Geological setting of the Milejowice-Janowice diabase intrusion: insights into post-Caledonian magmatism in the Holy Cross Mts., Poland

Zbigniew Kowalczewski


Near Milejowice and Janowice in the eastern part of the Łysogóry Unit of the Holy Cross Mts., Poland, a SW-NE trending diabase has been identified intruding Lower Palaeozoic strata. This intrusion causes a magnetic anomaly, with DT values of 48-112 g. It is orientated perpendicular to the regional strike. Boreholes encountered one to three component dykes 2.0 to more than 10.0 m thick inclined at 75-90°, generally towards the east. They are hydrothermally altered and affected by surface weathering.
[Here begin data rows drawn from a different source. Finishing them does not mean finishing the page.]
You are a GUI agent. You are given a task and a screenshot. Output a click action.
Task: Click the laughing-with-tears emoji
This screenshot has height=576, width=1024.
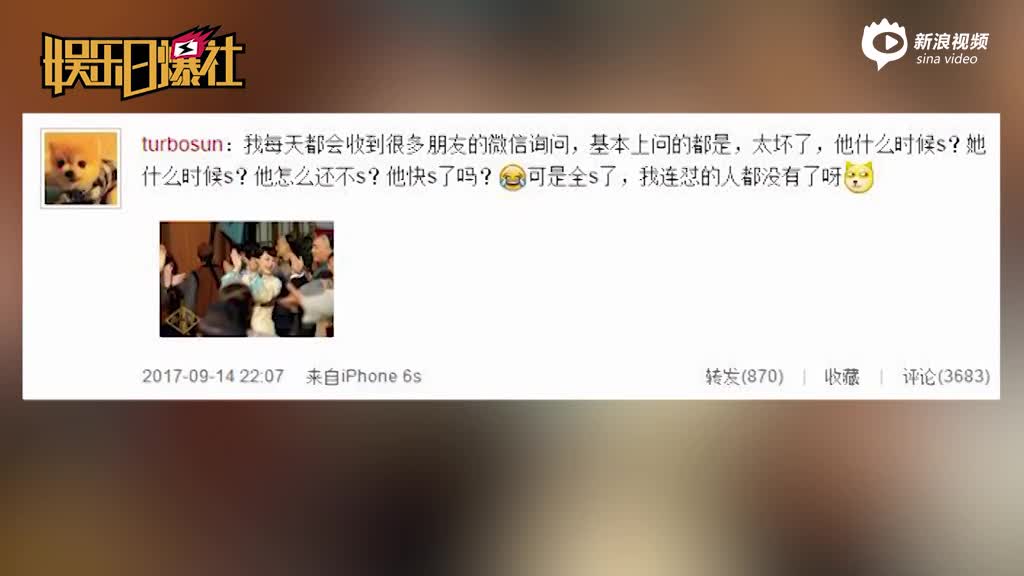pyautogui.click(x=513, y=177)
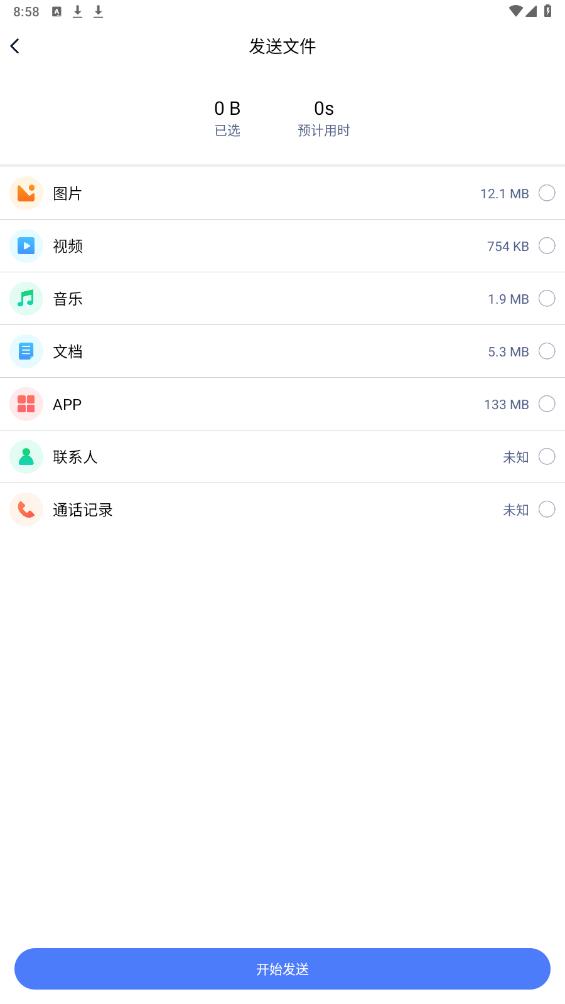Viewport: 565px width, 1004px height.
Task: Tap the orange 通话记录 phone icon
Action: tap(26, 510)
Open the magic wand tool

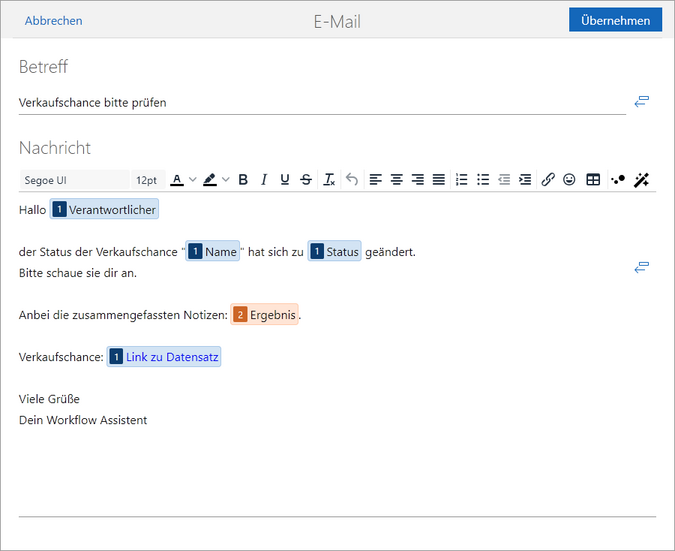642,180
The intrusion is located along two independent transverse faults, "skipping" from one to another irrespective of their strike. The intrusive zone is strongly tectonically disturbed, S-curved and disrupted by faults into segments and sub-segments. Most of the diabases are slicken-sided, and locally cataclased and mylonitized. The Milejowice-Janowice diabases probably formed in the Early Devonian, i.e. late Lochkovian-early Pragian, as post-tectonic igneous rocks belonging to within-plate, continental basalts according to Krzemiński (2004). Their origin may be referred to magmatism triggered by the extension of the Baltica passive margin during the final Late Silurian-Early Devonian phase of its collision with eastern Avalonia. A complex and at least two-phase development of magmatism in the Holy Cross Mts. is envisaged.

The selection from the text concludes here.